With  $x(t) = u(t) + x_0$  and  $t' = t + \Delta t$, the first part results in  $x(t) = u(t) + x_0$:

$${\rm E}\left [ x(t) \cdot x(t')\right ] = {\rm E}\left [ u(t) \cdot u(t')\right ] + x_0 \cdot {\rm E}\left [ u(t) \right ] + x_0 \cdot {\rm E}\left [ u(t') \right ] + x_0^2\hspace{0.05cm},$$
$$\Rightarrow \hspace{0.3cm} {\rm E}\left [ x(t) \cdot x(t + {\rm \Delta}t)\right ] = {\rm E}\left [ u(t) \cdot u(t + {\rm \Delta}t)\right ] + x_0^2 = \varphi_u ({\rm \Delta}t) + x_0^2 \hspace{0.05cm}.$$

This takes into account that the Gaussian random variable  $u(t)$  has zero mean and has the variance  $\sigma^2$.

In the same way with  $y(t) = v(t) + y_0$  is obtained:

$${\rm E}\left [ y(t) \cdot y(t + {\rm \Delta}t)\right ] = \ ... \ = \varphi_v ({\rm \Delta}t) + y_0^2 \hspace{0.3cm} \Rightarrow \hspace{0.3cm} \varphi_z ({\rm \Delta}t) = \varphi_u ({\rm \Delta}t) + \varphi_v ({\rm \Delta}t) + x_0^2 + y_0^2 = 2 \cdot \varphi_u ({\rm \Delta}t) + |z_0|^2 \hspace{0.05cm}.$$

But if the ACF  $\varphi_z(\Delta t)$  only depends on  $|z_0^2|$, then this also applies to the Fourier transform   ⇒   power-spectral density  $\rm PDS$.


(3) The second order moment  ("power")  can be calculated from the PDF of the magnitude:

$${\rm E}\left [ |z(t)|^2 \right ] = {\rm E}\left [ a^2 \right ] = \int_{0}^{\infty}a^2 \cdot f_a(a)\hspace{0.15cm}{\rm d}a \hspace{0.05cm}.$$

At the same time,  the power is also determined by the ACF:

$${\rm E}\left [ |z(t)|^2 \right ] = \varphi_z ({\rm \delta}t = 0) = 2 \cdot \varphi_u ({\rm \delta}t = 0) + |z_0|^2 = 2 \cdot \sigma^2 + |z_0|^2 \hspace{0.05cm}.$$

With  $\sigma = 1$  you get the following numerical results:

$$ \ |z_0|^2 = 0\text{:} \ \hspace{0.3cm}{\rm E}\left [ |z(t)|^2 \right ] = 2 + 0 \hspace{0.15cm} \underline{ = 2} \hspace{0.05cm},$$
$$ \ |z_0|^2 = 2\text{:} \ \hspace{0.3cm}{\rm E}\left [ |z(t)|^2 \right ] = 2 + 2 \hspace{0.15cm} \underline{ = 4} \hspace{0.05cm},$$
$$|z_0|^2 = 10\text{:} \ \hspace{0.3cm}{\rm E}\left [ |z(t)|^2 \right ] = 2 + 10 \hspace{0.15cm} \underline{ = 12} \hspace{0.05cm}.$$


(4) Correct is the  solution 1, as already derived in the solution  (2).

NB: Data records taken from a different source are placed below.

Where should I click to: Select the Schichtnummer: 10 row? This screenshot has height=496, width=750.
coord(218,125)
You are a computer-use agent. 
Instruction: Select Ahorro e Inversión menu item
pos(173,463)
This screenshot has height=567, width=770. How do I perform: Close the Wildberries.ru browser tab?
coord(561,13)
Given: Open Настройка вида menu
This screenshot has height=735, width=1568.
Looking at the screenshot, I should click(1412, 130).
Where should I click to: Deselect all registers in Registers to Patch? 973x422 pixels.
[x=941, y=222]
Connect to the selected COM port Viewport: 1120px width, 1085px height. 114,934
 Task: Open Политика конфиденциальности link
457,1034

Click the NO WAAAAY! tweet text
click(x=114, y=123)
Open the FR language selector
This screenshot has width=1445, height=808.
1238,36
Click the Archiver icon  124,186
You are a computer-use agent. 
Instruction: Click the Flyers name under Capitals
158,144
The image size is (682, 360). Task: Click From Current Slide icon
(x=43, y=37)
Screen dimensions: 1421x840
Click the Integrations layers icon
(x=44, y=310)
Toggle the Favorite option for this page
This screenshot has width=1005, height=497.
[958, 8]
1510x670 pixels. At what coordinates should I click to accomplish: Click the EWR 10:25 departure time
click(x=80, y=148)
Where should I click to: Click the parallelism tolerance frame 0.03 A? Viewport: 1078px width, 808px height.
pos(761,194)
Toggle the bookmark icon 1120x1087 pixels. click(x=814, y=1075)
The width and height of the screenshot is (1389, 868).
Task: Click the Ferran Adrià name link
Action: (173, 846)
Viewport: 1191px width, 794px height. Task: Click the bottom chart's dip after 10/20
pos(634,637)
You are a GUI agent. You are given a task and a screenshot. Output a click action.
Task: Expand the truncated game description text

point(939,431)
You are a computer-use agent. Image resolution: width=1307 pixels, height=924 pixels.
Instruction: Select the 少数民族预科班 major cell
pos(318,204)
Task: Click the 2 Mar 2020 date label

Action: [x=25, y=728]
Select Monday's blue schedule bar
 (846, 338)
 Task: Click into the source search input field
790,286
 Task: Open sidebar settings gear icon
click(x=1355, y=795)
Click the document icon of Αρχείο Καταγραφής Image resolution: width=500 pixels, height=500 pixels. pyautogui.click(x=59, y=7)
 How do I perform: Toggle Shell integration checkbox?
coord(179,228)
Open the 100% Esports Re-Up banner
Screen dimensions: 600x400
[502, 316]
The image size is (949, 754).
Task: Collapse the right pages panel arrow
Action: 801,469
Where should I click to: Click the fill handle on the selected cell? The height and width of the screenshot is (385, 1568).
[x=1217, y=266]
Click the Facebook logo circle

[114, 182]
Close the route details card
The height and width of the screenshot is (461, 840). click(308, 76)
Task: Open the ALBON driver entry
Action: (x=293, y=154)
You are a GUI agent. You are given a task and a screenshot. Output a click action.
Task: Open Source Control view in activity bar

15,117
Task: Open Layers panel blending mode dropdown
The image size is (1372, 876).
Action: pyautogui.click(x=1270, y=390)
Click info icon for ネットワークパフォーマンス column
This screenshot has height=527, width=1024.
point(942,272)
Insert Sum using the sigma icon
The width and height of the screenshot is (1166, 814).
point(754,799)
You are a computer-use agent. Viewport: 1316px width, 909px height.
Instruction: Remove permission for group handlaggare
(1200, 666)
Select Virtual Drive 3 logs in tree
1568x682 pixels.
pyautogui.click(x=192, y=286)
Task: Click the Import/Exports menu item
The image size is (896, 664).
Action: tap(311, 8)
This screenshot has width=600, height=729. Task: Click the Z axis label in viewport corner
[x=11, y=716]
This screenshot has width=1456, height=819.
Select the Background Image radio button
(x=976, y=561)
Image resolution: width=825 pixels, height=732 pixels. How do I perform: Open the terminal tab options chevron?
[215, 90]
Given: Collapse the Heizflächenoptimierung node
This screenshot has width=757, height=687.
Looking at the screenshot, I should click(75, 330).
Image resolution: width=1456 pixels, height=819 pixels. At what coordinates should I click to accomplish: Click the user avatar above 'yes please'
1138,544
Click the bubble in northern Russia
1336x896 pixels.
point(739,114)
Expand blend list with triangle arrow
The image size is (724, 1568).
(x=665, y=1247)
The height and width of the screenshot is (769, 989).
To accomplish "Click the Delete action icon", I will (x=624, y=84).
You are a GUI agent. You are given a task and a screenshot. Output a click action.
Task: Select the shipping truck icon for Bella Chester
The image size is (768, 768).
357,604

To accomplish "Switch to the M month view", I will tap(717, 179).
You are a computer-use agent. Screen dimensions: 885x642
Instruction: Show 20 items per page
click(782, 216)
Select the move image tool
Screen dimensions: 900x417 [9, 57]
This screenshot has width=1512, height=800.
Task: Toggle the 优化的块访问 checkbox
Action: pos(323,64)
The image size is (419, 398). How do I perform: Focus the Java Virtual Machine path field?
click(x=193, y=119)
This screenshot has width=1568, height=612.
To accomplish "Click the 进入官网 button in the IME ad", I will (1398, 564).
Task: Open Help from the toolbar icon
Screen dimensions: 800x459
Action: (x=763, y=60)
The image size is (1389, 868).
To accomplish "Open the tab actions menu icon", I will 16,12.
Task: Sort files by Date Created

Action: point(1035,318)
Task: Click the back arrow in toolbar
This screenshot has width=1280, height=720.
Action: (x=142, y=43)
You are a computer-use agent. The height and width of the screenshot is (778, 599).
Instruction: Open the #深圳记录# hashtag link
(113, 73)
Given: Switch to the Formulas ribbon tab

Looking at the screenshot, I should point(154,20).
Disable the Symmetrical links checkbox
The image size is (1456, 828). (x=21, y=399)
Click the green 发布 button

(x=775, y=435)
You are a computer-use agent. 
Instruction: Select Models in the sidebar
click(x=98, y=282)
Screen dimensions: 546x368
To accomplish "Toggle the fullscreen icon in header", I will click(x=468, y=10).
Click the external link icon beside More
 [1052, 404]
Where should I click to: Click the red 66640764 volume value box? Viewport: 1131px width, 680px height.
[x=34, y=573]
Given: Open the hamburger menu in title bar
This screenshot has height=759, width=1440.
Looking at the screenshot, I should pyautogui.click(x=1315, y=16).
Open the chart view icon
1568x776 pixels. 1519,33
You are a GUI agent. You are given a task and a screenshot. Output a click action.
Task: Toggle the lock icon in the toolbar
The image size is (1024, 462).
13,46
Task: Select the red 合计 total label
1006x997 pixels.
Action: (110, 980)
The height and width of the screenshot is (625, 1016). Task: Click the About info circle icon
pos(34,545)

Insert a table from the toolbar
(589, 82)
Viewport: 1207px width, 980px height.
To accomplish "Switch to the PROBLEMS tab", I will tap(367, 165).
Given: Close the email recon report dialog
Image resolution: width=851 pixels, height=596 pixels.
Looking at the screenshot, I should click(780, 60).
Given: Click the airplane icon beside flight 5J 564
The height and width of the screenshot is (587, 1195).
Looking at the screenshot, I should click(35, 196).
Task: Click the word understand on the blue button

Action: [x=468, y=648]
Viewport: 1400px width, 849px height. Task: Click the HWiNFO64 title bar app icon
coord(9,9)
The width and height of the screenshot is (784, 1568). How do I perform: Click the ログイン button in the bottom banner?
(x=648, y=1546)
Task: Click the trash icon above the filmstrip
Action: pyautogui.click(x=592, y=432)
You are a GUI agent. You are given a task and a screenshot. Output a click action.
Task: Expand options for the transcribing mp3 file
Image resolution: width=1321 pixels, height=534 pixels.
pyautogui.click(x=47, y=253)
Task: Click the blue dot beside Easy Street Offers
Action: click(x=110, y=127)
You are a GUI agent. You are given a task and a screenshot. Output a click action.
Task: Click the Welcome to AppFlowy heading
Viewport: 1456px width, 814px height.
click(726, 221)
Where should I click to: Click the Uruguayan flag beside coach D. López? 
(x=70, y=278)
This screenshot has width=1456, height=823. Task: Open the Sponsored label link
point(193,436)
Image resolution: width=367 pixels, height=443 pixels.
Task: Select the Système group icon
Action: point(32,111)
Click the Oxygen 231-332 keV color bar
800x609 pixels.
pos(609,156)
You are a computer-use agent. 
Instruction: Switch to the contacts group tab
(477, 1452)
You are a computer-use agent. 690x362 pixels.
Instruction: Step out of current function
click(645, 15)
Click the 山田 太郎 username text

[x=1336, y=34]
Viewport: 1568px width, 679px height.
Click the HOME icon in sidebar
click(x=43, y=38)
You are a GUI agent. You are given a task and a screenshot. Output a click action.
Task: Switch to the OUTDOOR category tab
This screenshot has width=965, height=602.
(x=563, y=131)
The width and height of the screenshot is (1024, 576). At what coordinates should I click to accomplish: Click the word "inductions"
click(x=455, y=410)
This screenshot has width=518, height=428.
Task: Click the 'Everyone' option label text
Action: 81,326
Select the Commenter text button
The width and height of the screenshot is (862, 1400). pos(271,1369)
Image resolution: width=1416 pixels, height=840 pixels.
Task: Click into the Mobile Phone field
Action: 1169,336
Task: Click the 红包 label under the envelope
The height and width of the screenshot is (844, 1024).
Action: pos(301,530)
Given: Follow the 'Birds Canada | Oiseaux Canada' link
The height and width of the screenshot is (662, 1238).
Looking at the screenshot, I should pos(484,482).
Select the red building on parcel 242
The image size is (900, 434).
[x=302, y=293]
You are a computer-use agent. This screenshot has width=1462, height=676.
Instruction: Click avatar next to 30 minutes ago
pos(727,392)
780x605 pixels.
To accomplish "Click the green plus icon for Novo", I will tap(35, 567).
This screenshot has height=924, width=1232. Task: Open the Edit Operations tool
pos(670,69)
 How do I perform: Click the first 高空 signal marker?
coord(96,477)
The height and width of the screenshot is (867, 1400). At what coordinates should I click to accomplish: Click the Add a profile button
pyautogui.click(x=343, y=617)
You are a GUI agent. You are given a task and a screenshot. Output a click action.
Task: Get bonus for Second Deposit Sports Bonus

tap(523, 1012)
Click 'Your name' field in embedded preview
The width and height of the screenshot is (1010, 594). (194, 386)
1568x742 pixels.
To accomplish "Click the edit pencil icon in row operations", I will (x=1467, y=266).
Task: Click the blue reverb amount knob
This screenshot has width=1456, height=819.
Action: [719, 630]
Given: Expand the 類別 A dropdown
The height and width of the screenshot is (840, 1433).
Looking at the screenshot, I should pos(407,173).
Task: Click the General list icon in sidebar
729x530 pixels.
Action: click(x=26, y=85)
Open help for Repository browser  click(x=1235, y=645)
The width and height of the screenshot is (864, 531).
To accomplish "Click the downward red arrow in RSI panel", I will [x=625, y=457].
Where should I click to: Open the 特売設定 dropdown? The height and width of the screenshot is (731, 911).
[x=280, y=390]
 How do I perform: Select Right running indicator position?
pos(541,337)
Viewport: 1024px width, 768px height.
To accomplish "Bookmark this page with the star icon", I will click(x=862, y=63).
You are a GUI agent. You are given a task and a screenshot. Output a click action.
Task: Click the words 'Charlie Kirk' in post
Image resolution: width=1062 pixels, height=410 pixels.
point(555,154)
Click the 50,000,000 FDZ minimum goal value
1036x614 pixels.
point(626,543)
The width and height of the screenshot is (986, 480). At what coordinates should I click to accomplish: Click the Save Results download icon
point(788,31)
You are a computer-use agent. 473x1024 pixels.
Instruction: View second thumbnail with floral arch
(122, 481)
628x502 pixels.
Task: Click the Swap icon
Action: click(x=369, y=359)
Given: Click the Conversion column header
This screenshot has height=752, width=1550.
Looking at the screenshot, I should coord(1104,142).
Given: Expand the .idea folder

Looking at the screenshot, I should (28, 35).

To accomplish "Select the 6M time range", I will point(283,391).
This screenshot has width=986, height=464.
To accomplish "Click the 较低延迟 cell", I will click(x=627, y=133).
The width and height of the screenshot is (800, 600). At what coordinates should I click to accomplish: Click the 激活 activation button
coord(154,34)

The following statements would also be correct:

  • The blue ACF is 4 over the black one.
  • The green ACF is 6 over the blue one.


(5) All solution suggestions apply:

  • The black PSD is a  Jakes spectrum  and therefore continuous, i.e. all frequencies are present within an interval.
  • In the auto-correlation function (ACF) of the blue or green channel, the constant  $|z_0|^2$  also occurs.
  • In the power-spectral density (PSD), there are Dirac functions at the Doppler frequency  $f_{\rm D} = 0$  with the weight  $|z_0|^2$ because  of these constants in the ACF.